Pequim fala em estreitar os laços com Moscou para trazer “mais estabilidade e energia ao mundo”
MADRID, 18 maio (EUROPA PRESS) -
As autoridades russas informaram nesta segunda-feira que têm “grandes expectativas” em relação à iminente visita, na terça-feira, do presidente russo, Vladimir Putin, à China, onde ele deve se reunir com seu homólogo Xi Jinping, em uma viagem que ocorre poucos dias depois de o presidente dos Estados Unidos, Donald Trump, também ter viajado ao gigante asiático.
Foi o que indicou o porta-voz do Kremlin, Dimitri Peskov, que confirmou que Putin viajará para Pequim, a capital chinesa, e permanecerá no país até quarta-feira, 20 de maio, a convite do próprio Xi. “Temos as mais altas expectativas”, reafirmou, segundo informações da agência de notícias TASS.
Nesse sentido, ele esclareceu que a delegação que acompanhará Putin durante sua visita será composta por “vice-primeiros-ministros, ministros e executivos de empresas estatais e privadas” que operam naquele país asiático.
Além disso, ele destacou que tanto Moscou quanto Pequim consideram seus laços bilaterais como “relações de parceria estratégica privilegiada e especial”, ao mesmo tempo em que ressaltou que ambos os países compartilham uma “cooperação ampla” e “multifacetada”. “Eles examinarão todos os assuntos de sua agenda econômica bilateral”, assegurou.

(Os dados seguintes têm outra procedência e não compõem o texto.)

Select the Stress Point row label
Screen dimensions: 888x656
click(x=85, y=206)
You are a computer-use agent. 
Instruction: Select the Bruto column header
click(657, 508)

Peskov enfatizou que essa cooperação “vai além do comércio e da economia, estendendo-se a todas as áreas possíveis, como educação, medicina e cultura”.
Por sua vez, o porta-voz do Ministério das Relações Exteriores da China, Guo Jiakun, esclareceu que ambos os países buscam melhorar seus laços para trazer “maior estabilidade e energia ao mundo”.
Guo destacou, assim, que as relações entre Pequim e Moscou têm apresentado, nos últimos anos, “um desenvolvimento saudável, estável e profundo”, ao mesmo tempo em que têm gerado “benefícios significativos para ambos os países e seus cidadãos”.